[Stored data]
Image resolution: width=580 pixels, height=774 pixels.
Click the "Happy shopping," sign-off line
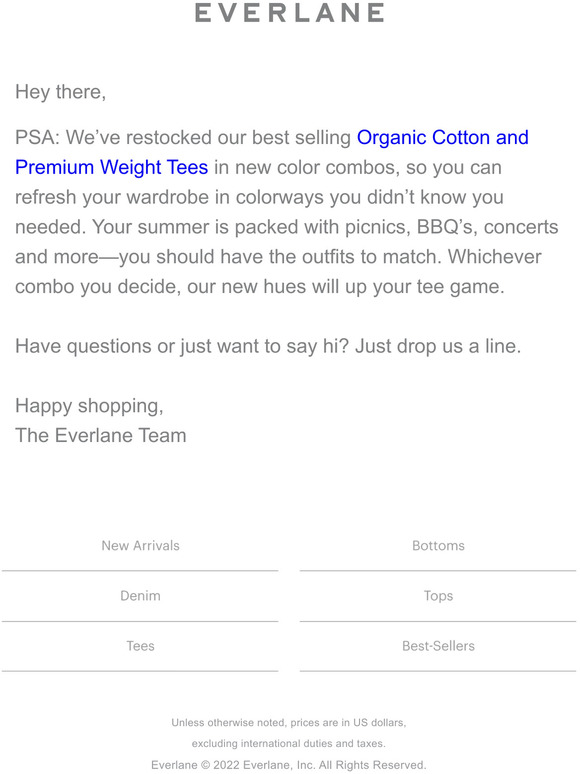pos(89,406)

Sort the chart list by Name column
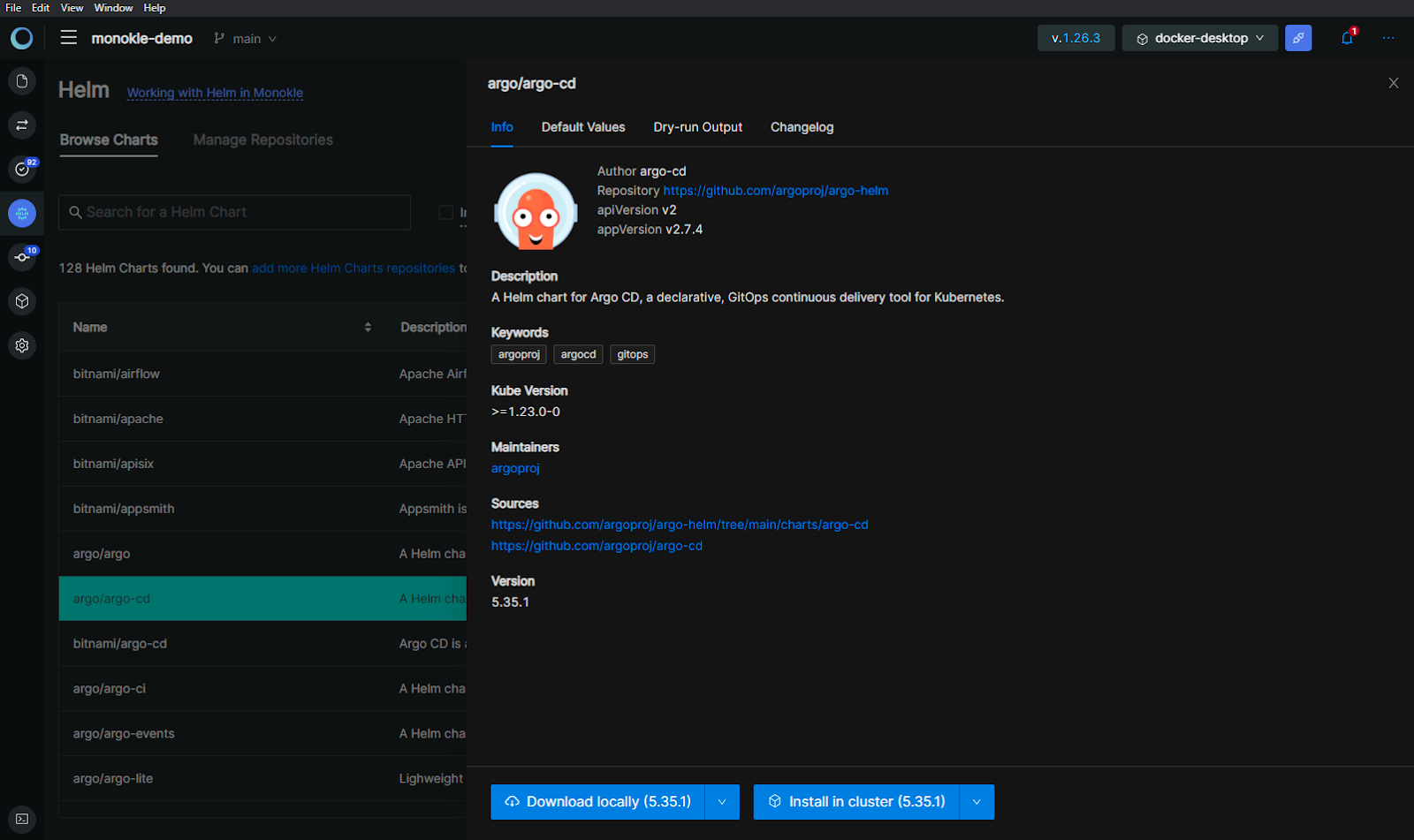[368, 327]
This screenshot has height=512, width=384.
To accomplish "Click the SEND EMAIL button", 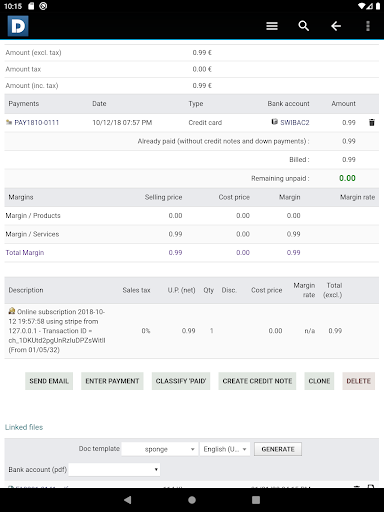I will coord(49,381).
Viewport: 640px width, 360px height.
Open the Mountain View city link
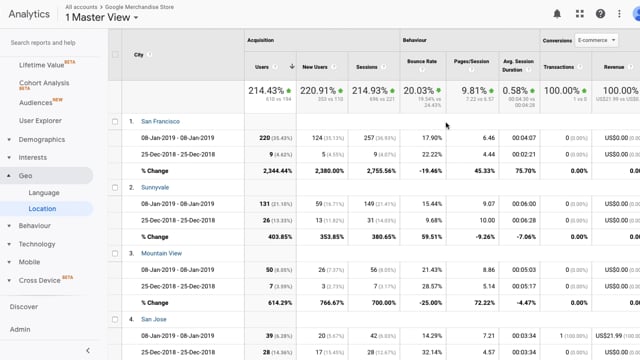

→ **DESCRIPTION OF THE TASK**: Using the records above, extract exactly and only the lines from the one with "Viewport: 640px width, 360px height." through the final line, inclusive, leaving out pictures.

→ **WRITTEN SOLUTION**:
Viewport: 640px width, 360px height.
Open the Mountain View city link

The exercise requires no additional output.